Info The Supreme Court's Key Role in the Polarization of American Politics
The judiciary may appear the only functional branch of the federal
government, but it's contributing in a big way to a major national
problem.
By a strange coincidence, the Supreme Court's October Term may begin just as the rest of the government collapses.
The Court, however, will assemble with a swagger. Though the 5-4 cases — like United States v. Windsor (the DOMA case) and National Federation of Independent Business v. Sebelius (the health-care case) garner the headlines — the Roberts Court is more harmonious than the rest of the government. Nearly half of its opinions last term were unanimous, the culmination of an upward trend from the last years of the Rehnquist Court. The justices may exchange sharp words in their opinions (and sarcastic looks on the bench), but they are great pals after hours, attending the opera or shooting large game animals in bipartisan packs. The Court is the branch that works.
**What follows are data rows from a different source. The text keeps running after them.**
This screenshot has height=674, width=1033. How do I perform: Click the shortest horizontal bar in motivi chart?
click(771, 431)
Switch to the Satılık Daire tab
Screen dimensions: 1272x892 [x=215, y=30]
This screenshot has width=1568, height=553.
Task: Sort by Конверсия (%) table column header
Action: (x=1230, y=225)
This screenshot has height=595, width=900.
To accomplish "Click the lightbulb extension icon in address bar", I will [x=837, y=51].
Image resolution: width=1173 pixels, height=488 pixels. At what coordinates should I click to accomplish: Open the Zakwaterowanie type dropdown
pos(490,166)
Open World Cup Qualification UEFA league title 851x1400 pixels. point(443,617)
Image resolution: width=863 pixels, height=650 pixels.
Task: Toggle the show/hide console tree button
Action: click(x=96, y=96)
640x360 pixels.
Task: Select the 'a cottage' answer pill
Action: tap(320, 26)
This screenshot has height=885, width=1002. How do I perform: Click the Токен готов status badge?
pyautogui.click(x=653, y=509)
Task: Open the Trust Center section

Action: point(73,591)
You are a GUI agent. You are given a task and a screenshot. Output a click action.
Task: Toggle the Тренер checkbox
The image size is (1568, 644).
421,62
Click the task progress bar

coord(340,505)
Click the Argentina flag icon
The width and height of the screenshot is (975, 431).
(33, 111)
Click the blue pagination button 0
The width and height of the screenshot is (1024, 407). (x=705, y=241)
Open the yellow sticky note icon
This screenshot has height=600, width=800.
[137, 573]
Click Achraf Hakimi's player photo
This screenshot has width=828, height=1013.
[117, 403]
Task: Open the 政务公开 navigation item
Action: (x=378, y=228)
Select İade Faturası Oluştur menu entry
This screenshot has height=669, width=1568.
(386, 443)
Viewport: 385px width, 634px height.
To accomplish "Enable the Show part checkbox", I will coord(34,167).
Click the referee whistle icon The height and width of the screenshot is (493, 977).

So the justices will probably be feeling good as they put on their robes. But maybe they shouldn’t be high-fiving behind the velvet curtain. In fact, they might want to look in the mirror and wonder what part they have played in the train wreck that is 21st-century American democracy. It’s not a small one.
These reflections were spurred by a report in The New York Times that outside groups like the Club for Growth are using their massive wealth to threaten Republican members of Congress who dare hint at a compromise to avert shutdown and default. A number of House members know that the boat is about to go over the falls, but if they try to stop it, far-right individuals and groups will turn on them.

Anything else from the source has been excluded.